Mit 25:31 muss sich die Neckarsulmer Sport-Union am Samstagabend in der Neckarsulmer Ballei dem VfL Oldenburg geschlagen geben. 20 Minuten lang dominiert die Sport-Union gegen die noch sieglosen Gäste die Partie, bekommt mit dem 14:15-Halbzeitstand allerdings bereits einen ersten Dämpfer und bekommt den Oldenburger Rückraum vor allem im zweiten Durchgang zu selten in den Griff.

Neckarsulm gibt lange den Ton an - kurz vor der Halbzeitpause dreht das Spiel

Neckarsulm startet perfekt in die Begegnung des dritten Spieltags. Drei Treffer von Spielmacherin Lynn Knippenborg sowie ein verwandelter Strafwurf von Birna Berg Haraldsdóttir bringen die Neckarsulmerinnen früh mit drei Toren in Front. In der Folge dominiert die Sport-Union das Spielgeschehen weiter, nutzt die spielbestimmende Phase aber zu wenig und bleibt bei einer knappen Führung. 

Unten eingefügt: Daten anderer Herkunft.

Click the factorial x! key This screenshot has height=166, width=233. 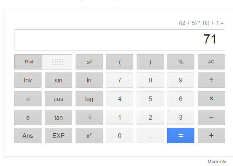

Bei einer erneut fragwürdigen Zeitstrafe gegen Louisa Wolf kämpft sich Oldenburg kurz vor der Halbzeit endgültig zurück und übernimmt sogar die Führung. Haraldsdóttir hat mit der Pausensirene nochmals die Chance auf den Ausgleich, der Ball zappelt jedoch einen Wimpernschlag zu spät im Tornetz.

Neckarsulm startet mit Wut im Bauch - aber macht zu viele Fehler

Die Mannschaft von NSU-Trainer Pascal Morgant kommt nach dem schlechten Spielverlauf aus der ersten Hälfte mit Wut aus der Kabine und kann die Partie durch drei Tore in Folge erneut drehen. Aber auch die Gäste wittern weiterhin die große Chance auf den ersten Punktgewinn der Saison und kommen immer wieder durch den Rückraum um Kristina Logvin zum Torerfolg. Oldenburg bestimmt mit einer aggressiven Leistung nun das Spielgeschehen und erarbeitet sich somit eine deutlichere Führung in der Neckarsulmer Ballei. 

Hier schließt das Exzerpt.